This blog by Pastor Gift is hard to read, it such a searing account, I had to tone it down some. My hope in sharing it is that the reality of what so many young Swazi women face will motivate us to action. Morgan also shared the story here. Teri Frana wrote the reflection at the end.   …
By Seth Barnes
By Seth Barnes
This blog by Pastor Gift is hard to read, it such a searing account, I had to tone it down some. My hope in sharing it is that the reality of what so many young Swazi women face will motivate us to action. Morgan also shared the story here. Teri Frana wrote the reflection at the end.
Phumzile, a shop keeper from the small
grocery shop across the street comes running into the house as if
something is after her. “Pastor, they have sent me to call you. Maswane
is very sick and they need your help”, she announces.
We immediately stop playing and
rush for the Matsenjwa homestead. We find this 19 year-old girl writhing in
pain and her grandmother begins to tell us what is wrong with her. Maswane has a terrible skin
problem. Her skin looks like a rough snake or lizard skin and has sores
that are full of abscess all over the body. I gave her antibiotics and pain tablets. When she looked calm and
settled I talked to her.
“Tell me Maswane what happened to you when you were young?” I asked. 

“Pastor, I have been
meaning to talk to someone about this before I die. When I was almost
six years-old, in the year 2000, I was raped by my cousin. It
happened right here in this house. Everyone was away and I was not
schooling then. He came to the house early in the morning and he raped
me. The issue was reported to the police and I was taken to Saint
Philips clinic for examination. But to this day nothing has happened to
my cousin Zakhele. I hear he has done a similar thing to another five
year old. They even say he is now on the most
wanted police list because he raped an older woman.
Pastor, there is something
else I must tell you. Not only Zakhele raped me, but also my uncle. He died in December after a long illness.
I think I got HIV from my uncle. I have only one wish now, to see
Zakhele, my cousin, paying for his sins. My uncle is dead and I cannot
do anything about it now. However, can you help me pastor make sure the
police find Zakhele and put him in jail?”

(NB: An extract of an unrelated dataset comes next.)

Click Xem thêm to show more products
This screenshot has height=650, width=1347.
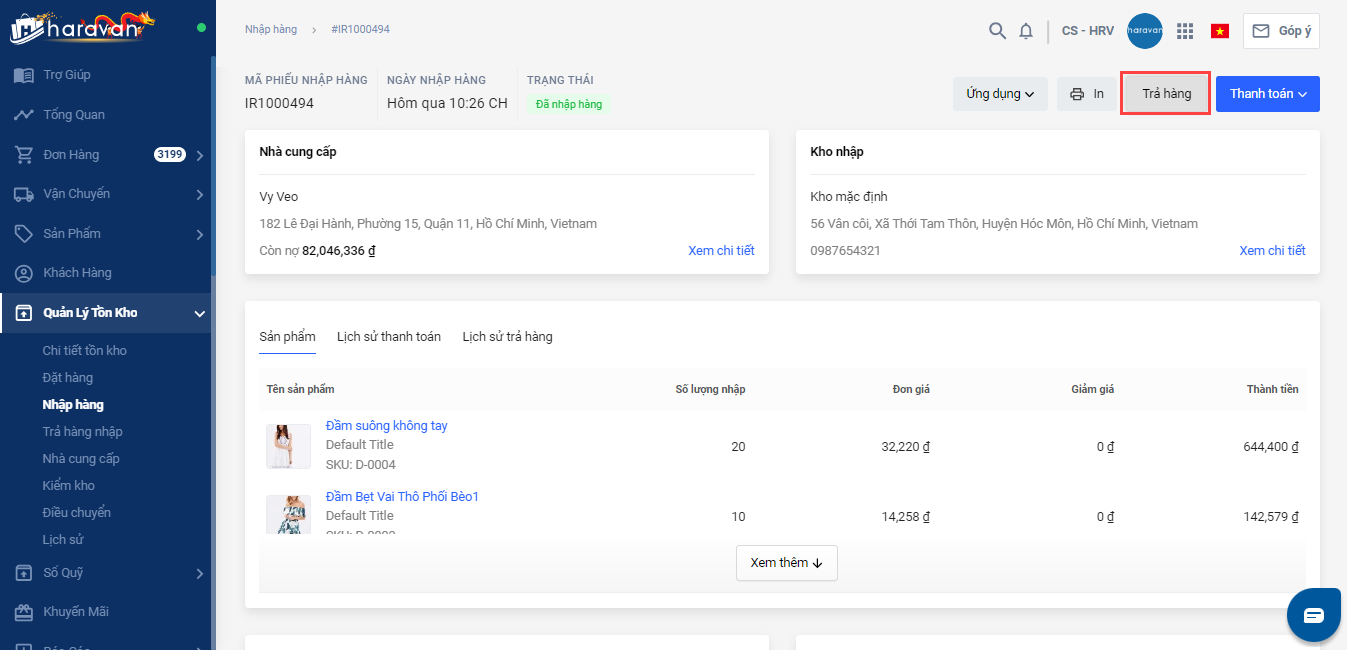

It’s hard to stomach the reality that this is not an isolated incident.  This type of abuse happens more often than they can measure in Swaziland where the rapist is seldom prosecuted.  If HIV/Aids is contracted during the rape, the perpetrator may spend some time in prison, but it is often only a few years. 

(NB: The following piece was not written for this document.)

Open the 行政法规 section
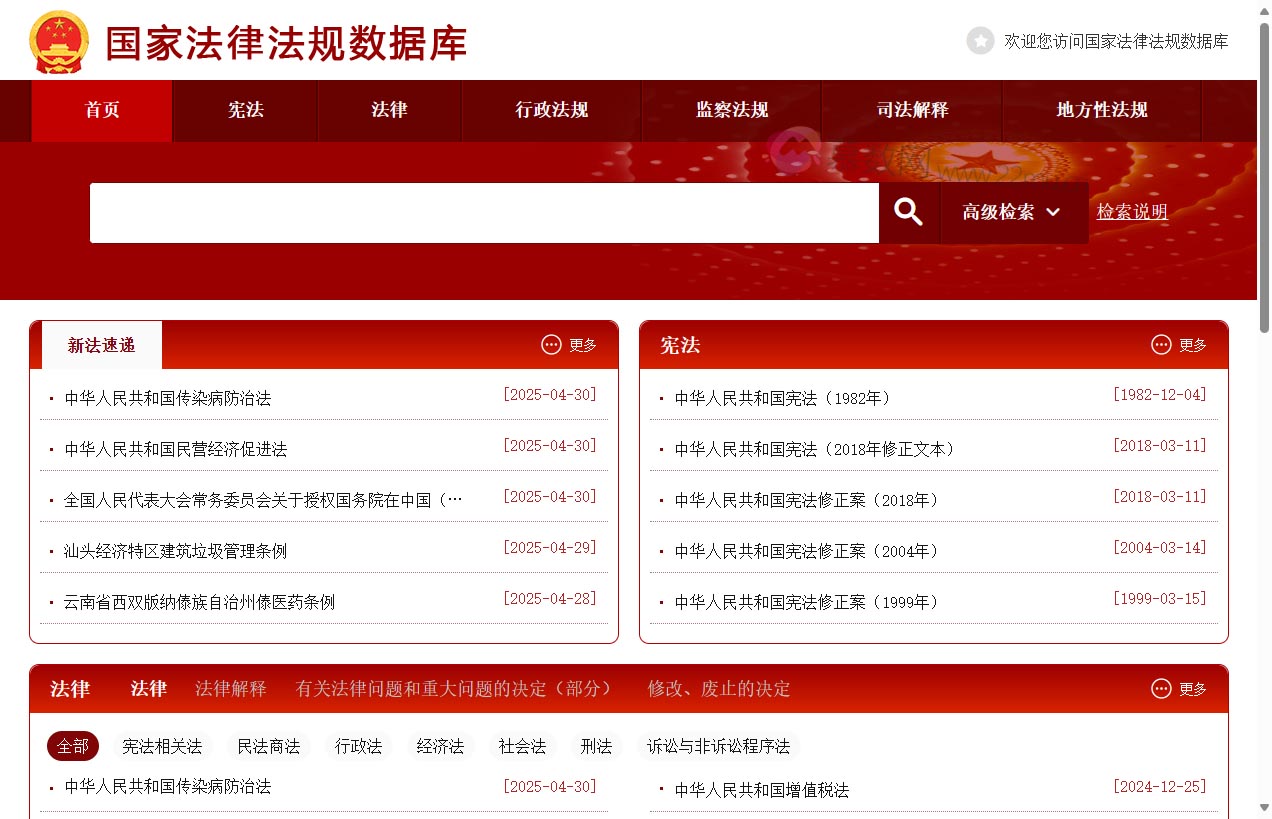This screenshot has width=1272, height=819. [x=550, y=111]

Parents and grandparents often must leave young children alone while they go find out, food, or medical care.  Their children are left vulnerable to attack so the family can survive.  They know the risk of involved of contracting HIV/Aids, but must think of the immediate dangers of starvation and other disease.  It’s an awful choice for any parent to have to make. 

As I contemplate this, I’m struck with two distinct thoughts; first, I take so much for granted living in America where my biggest fear for my daughter is a skinned knee.  Forgive me, Lord.   Secondly, I’m speechless as I try to comprehend children living in that type of environment.  How could you possibly keep your daughters safe?  It’s unfathomable.

Where do you even begin to address all these issues? I really don’t know what to do, but maybe the first thing we need to do is to become aware of this tragedy. 

Secondly, we need to pray.  “And pray in the Spirit on all occasions with all kinds of prayers and requests. With this in mind, be alert and always keep on praying for all the saints.”  Ephesians 6:18

Please pray for these children.  Pray for the perpetrators.  Pray for the families.  Pray for Pastor Gift.  Pray for a miracle.  Pray for the community.  Pray for healing, comfort, safety, and Christ to be glorified in the midst of the pain.  Pray for provision for the medical care needed for Grace ($70 per month).  And consider giving to help us protect these children.

Last night, I held my daughter a little tighter before she went to bed.  Then I prayed for God to show us all how to help hold these children a little tighter too. 

Comments (9)

  • Seth,

    The story of course is horrific and falls into the morass of sadness characterizing certain nations around the world–in this case Swaziland. One of the things that you may want to consider is that North Americans and Western Europeans are particularly prone to be victims of something called “psychological reactance theory”. In studies such as Buller, Borland & Burgoon 1998″, the principle is articulated through research that there exists a threshold where “appeals which are graphic in nature can actually create a boomerang effect” where an individual discounts the pain, sadness or consequence used in a call to action.

    This has been proven true in some of the research of anti smoking campaigns where individuals for example were shown pictures of cancerous lungs and the like. The net effect was to create a resistance to change or action. The graphic nature of the appeal can actually cause people to retreat and build higher walls for their citadel of indifference.

    So why do I mention this?

    In a world of suffering we need to make needs and opportunities known and then rest in the reality that ultimately God is the One who moves the hearts of people to give, pray and volunteer their gift of time.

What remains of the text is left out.